Every high-rise condo project has a large number — sometimes hundreds — of interchangeable commodity-like units. Unit 16B is essentially identical to unit 17B. The result is a much more efficient resale market. When it comes time to sell a downtown condo, there will likely be similar units on the market. If they are cheaper, they will sell faster. If they are more expensive, the may never sell at all.
While the floor (the higher the better, stay away from the ground floor) matters and in some buildings the view can vary greatly from side to side, the effect on value is not as dramatic as one might think. Our ongoing analysis of Nokonah values and appreciation confirms this: units on floor 11, the top floor, are valued at just 11% more than units on the second floor. Buyers seem to pick a building first, and then look for the right unit weighing size and price. This approach leaves very little room for creative pricing.
Yet, it’s amazing how differently sellers price similar units. The AustinTowers listings pages provide a few great examples of this. For example, there are two units currently for sale in the Nokonah: a 670 SF 1/1 for $450K and a 1,225 SF 2/2 for $550K — the smaller unit is almost certainly overpriced.

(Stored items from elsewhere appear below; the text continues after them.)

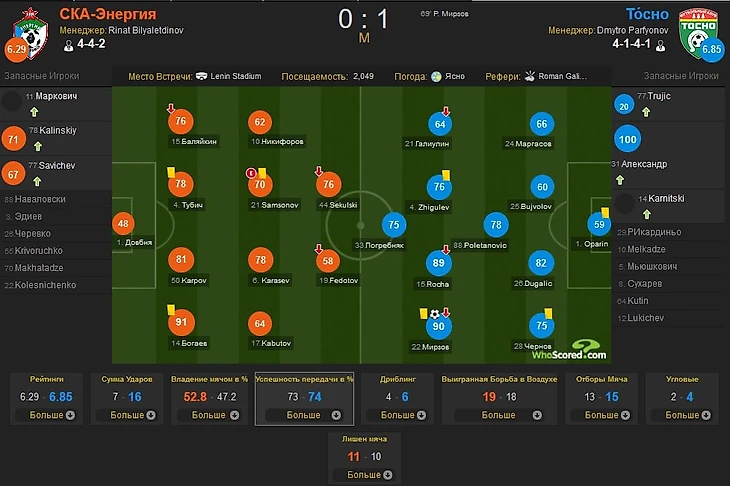Expand Больше under Сумма Ударов
The width and height of the screenshot is (730, 486).
132,415
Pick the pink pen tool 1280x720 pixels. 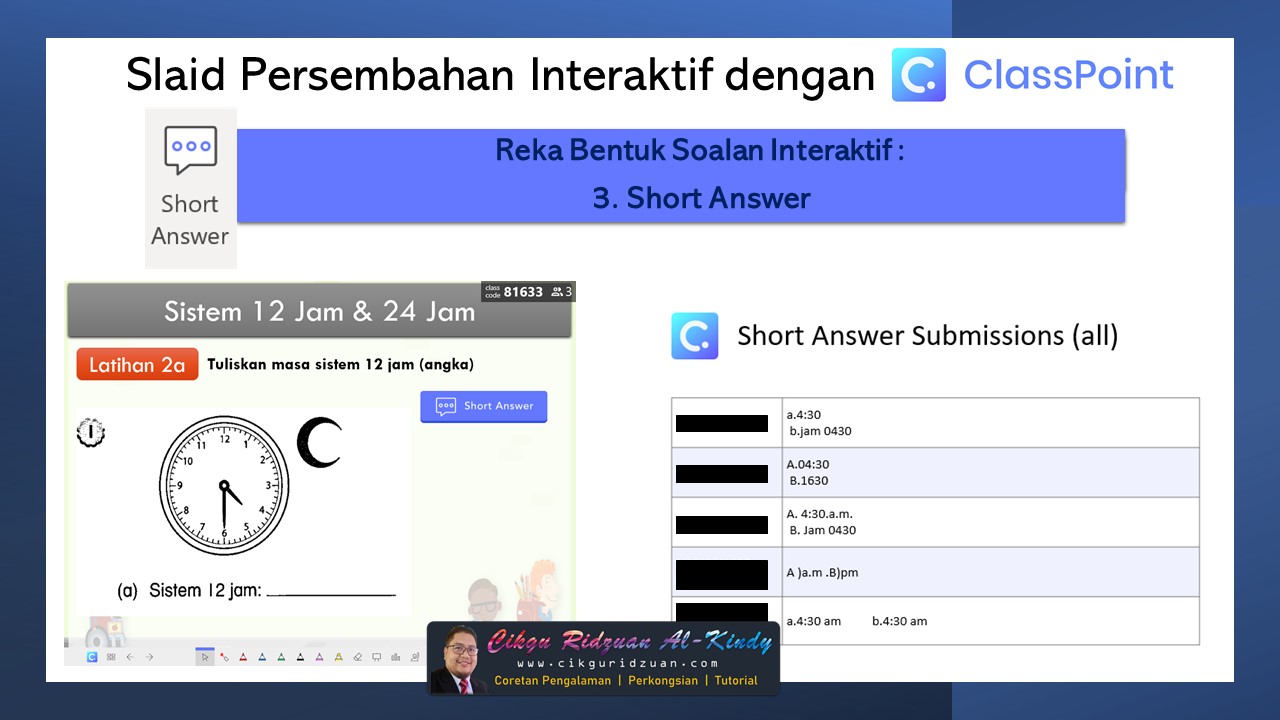319,657
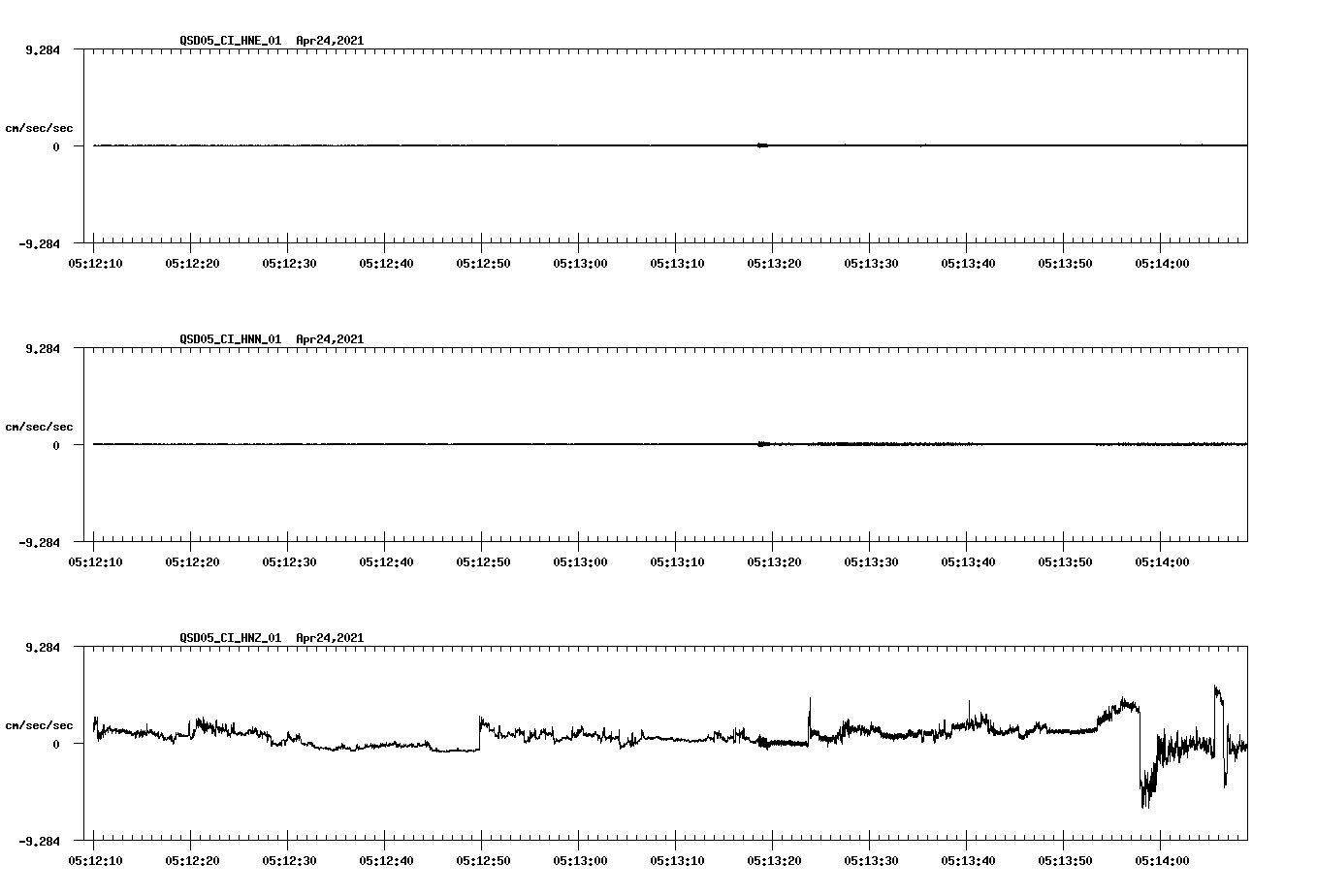1317x896 pixels.
Task: Click the event arrival spike on HNE trace
Action: point(760,145)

Because it so easy to compare prices, downtown condo values will be efficiently set by the market. The building will make a huge difference, but actual prices will be set by your neighbors. This has some benefits and drawbacks. On the positive side, accurate comparables make it easy to set the right price and correctly priced units should sell quickly. On the downside, pricing may fluctuate more widely with supply and demand: when there are lots of people selling at the same time, it’s likely that prices will drop. And there is very little chance to get lucky and sell your unit for above market value — if a unit doesn’t sell, the most likely reason is that it is overpriced.